Tarea a realizar: Según el extracto, ¿bajo la dirección de quién se puso en escena la obra de Sergio Magaña?

Extracto:
____
Es muy buena la obra de Sergio Magaña; pero convengamos en que subraya todos sus valores la magnífica postura en escena; tal vez puesta por aficionados o por un cuadro pobre, que es la suerte que corren muchas obras de autores nacionales, no habrían sido puestas de relieve sus cualidades, como lo son bajo la dirección de Manolo Fábregas, en ese teatro magnífico, con una escenografía formidable, y con un reparto en que todos son estrellas, en que se consiguió para cada papel, aun los chicos, una eminencia.
____
Registros de datos:
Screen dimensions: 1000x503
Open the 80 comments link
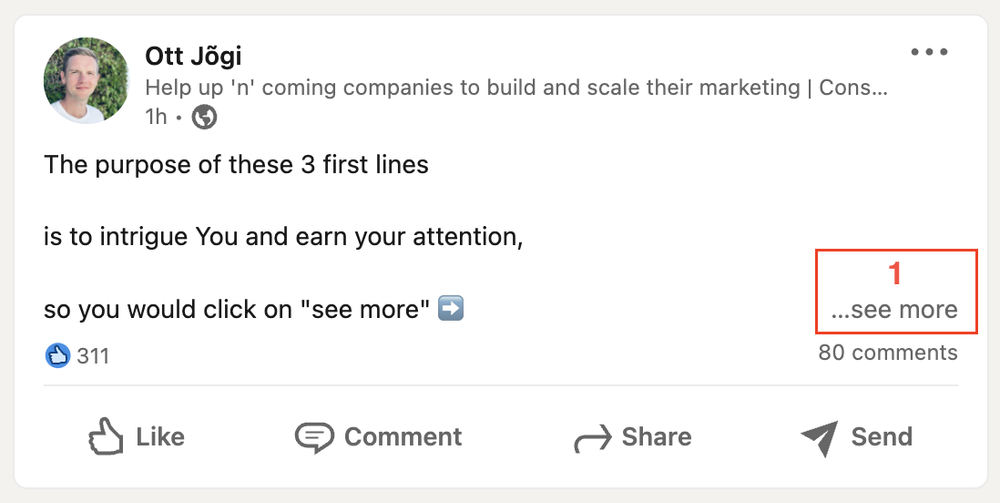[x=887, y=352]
____
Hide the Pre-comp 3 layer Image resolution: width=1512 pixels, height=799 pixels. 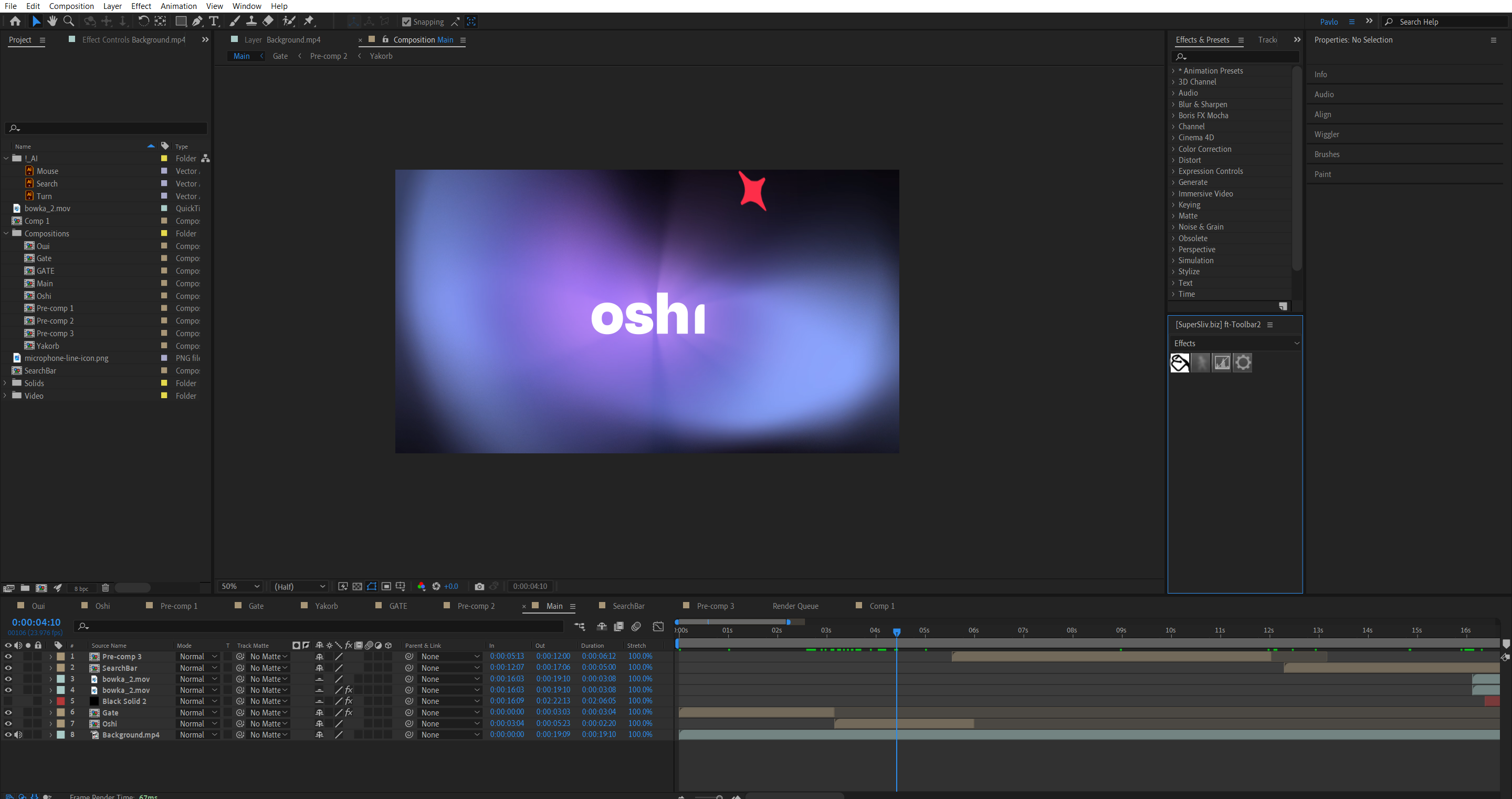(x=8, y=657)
____
Resultado del ejercicio: Bajo la dirección de Manolo Fábregas.